Exactly! It goes back to the Old World & the reason so many where induced to escape to the New World. That sort of religious intolerance is what built American!
Another Holocene Human
@BillinGlendaleCA: And bad for your cognitive abilities and bad for your mood…
Even better was when Mary, Tom, and Lord Grantham assumed American accents on Colbert’s show.
J Michael Straczynski wrote 92 of the 110 episodes of the TV show “Babylon 5.”
The Downton Abbey float in the Rose Parade was a fun tribute. The mansion made out of flowers. Elizabeth McGovern rode in the float.
RE: Last episode is “The Bewitching Pool”, written by Earl Hamner, Jr. who later did “The Waltons.”
Hamner wrote 8 TZ episodes, including “The Hunt,” a charming tale about a man, his dog, and the Devil.
ETA: I hate insomnia. I chalk it up to a bad cold. I wake up congested as hell.
Republican voters, are they?
@Schlemazel: “No, I built this road, I was on the paving crew.” Obviously not a Republican. All snark aside, I doubt we’ll ever have another President who could say the same
I wonder if they have any Holy Hand Grenades in addition to their AR-15s.
@Schlemazel: Not to mention transporting convicts (looking at you, Georgia) and exporting the surplus population, including indentured servants and ambitious younger sons. Europe truly was exporting its criminal class, although “some of them probably were good people.” Maybe just hungry. Problem solved on both sides of the pond.
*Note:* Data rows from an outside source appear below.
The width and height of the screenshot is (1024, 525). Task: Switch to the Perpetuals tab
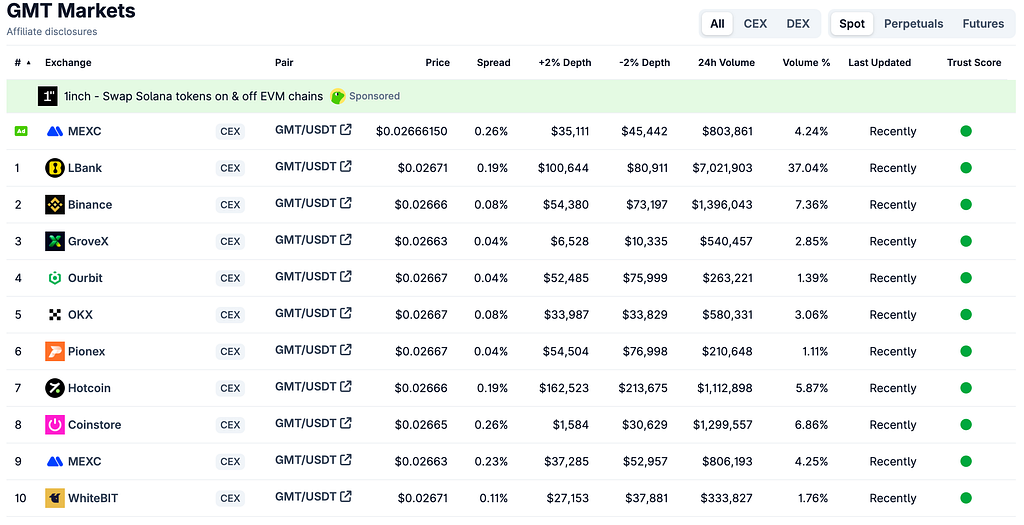[x=913, y=24]
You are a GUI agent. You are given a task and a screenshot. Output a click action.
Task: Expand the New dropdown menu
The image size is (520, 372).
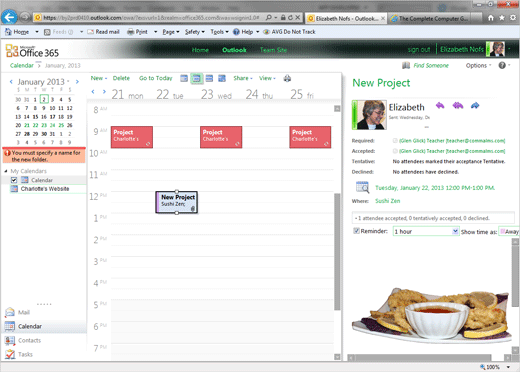99,78
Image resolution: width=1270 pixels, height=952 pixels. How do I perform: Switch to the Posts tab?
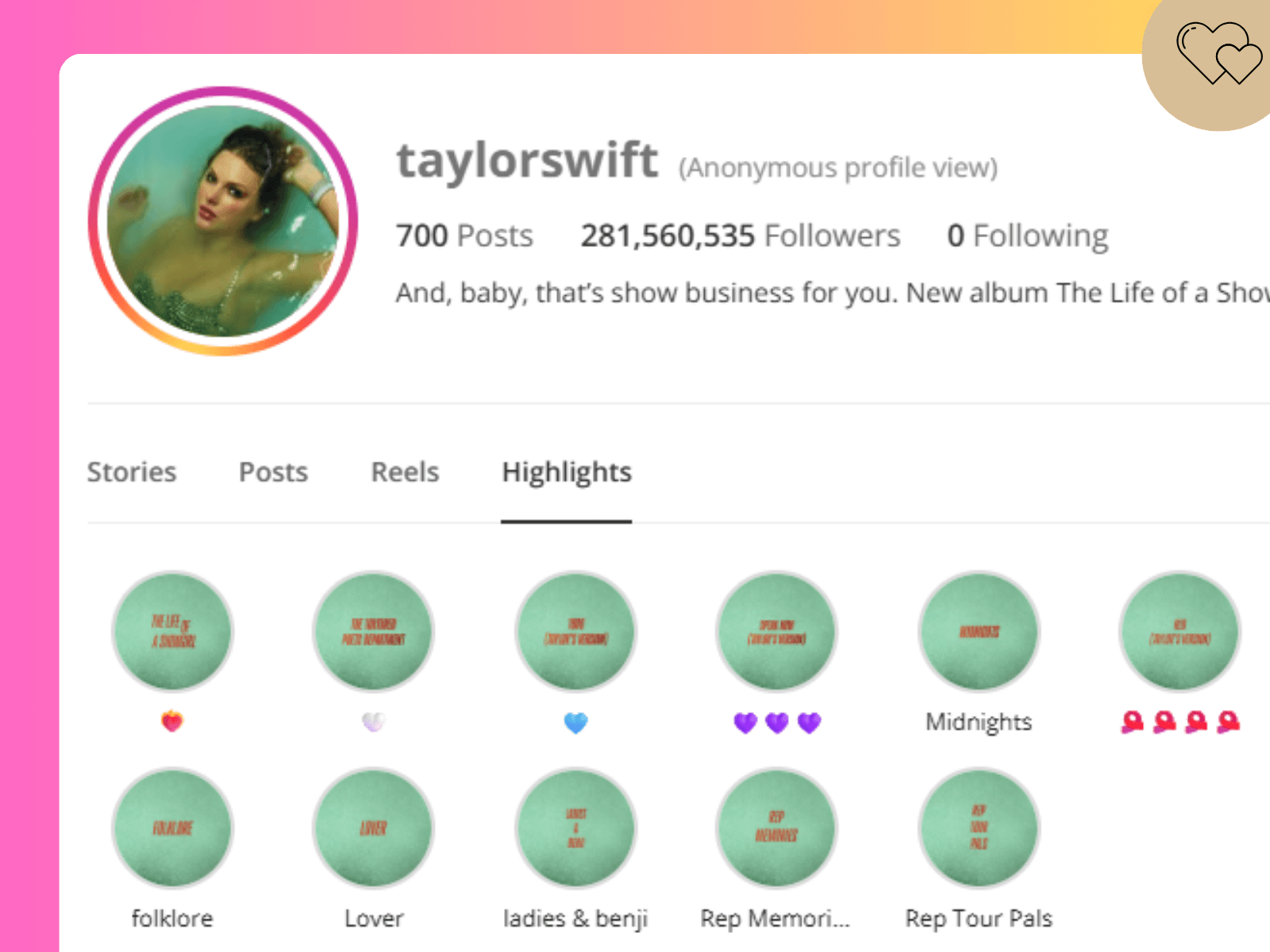pyautogui.click(x=273, y=472)

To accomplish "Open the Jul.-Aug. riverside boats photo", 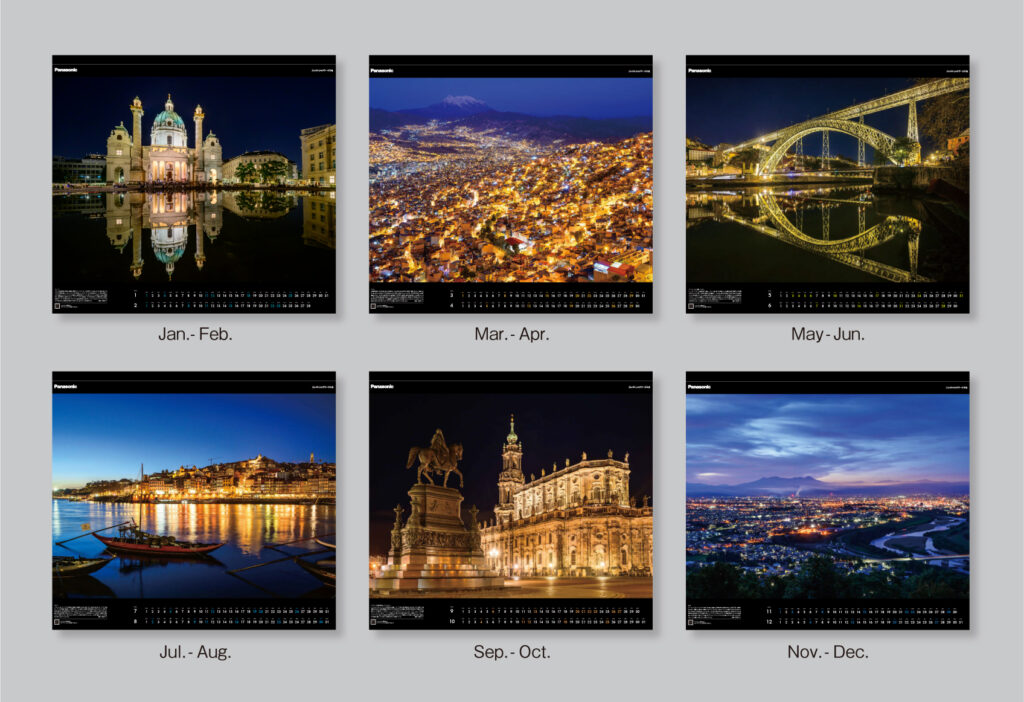I will click(x=194, y=495).
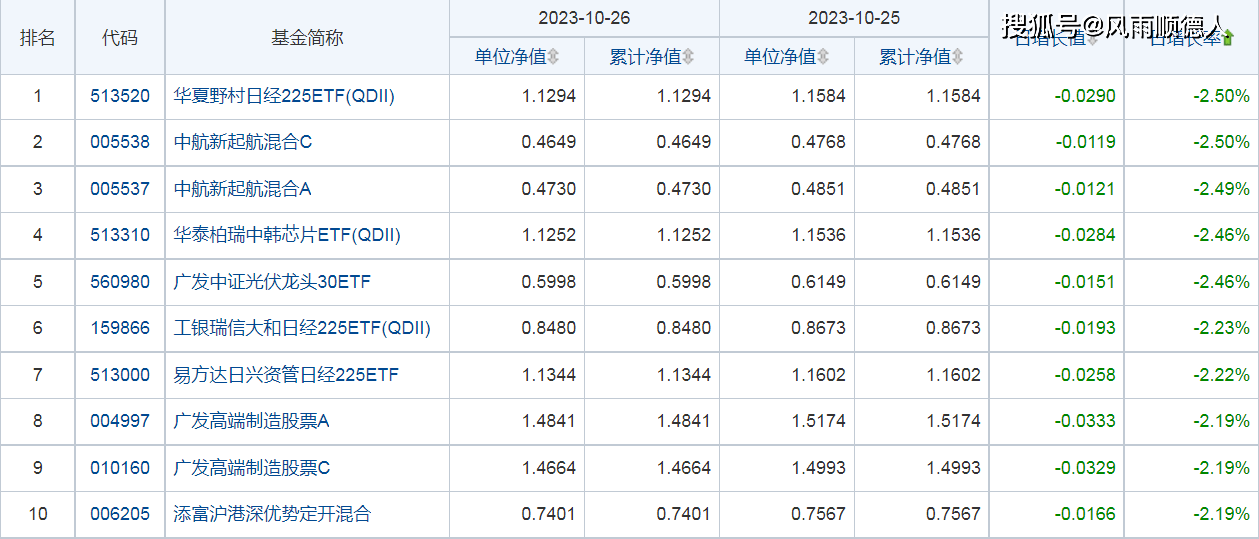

It weren’t all about religious freedom. Atall. Despite what Scalia and other conservatives would have you believe.
@Brachiator: Hope you feel real better real soon.
One day we’ll have a president who can say, “I wrote the code for that.”
@Germy: Fawlty Towers was the work of John Cleese and Connie Booth, wasn’t it?
The first series of 6 they were one couple, the second series of six they were divorced, if memory serves.
The Brits have a much better track record of TV shows with a beginning, middle and end. And given how domestic servantude was losing its appeal to the workers I see a real ending for the show.
(One survey reported that from 1900-30 about 30% of British personal servants quit that industry. The opportunities, freedom, privacy and pay, and the idea of more than one day off now and then, in other lines of work, started to look better and better. Plus the number of soldiers killed in WWI reminded people that life was too short.)
Nice use of Trumpism.
@Baud: Some of the people were exported based on trumped up charges. Sorry couldn’t resist!!!!!!!!!
Does anyone here remember “The Fall And Rise Of Reginald Perrin” with the same fondness that I do?
I’d add debtors prison also. If you couldn’t pay your bills you might end up in the colonies, either as an indentured servant or on the run from that end. The place was built by religious nut balls and criminals and I think it explains some of our schizophrenia.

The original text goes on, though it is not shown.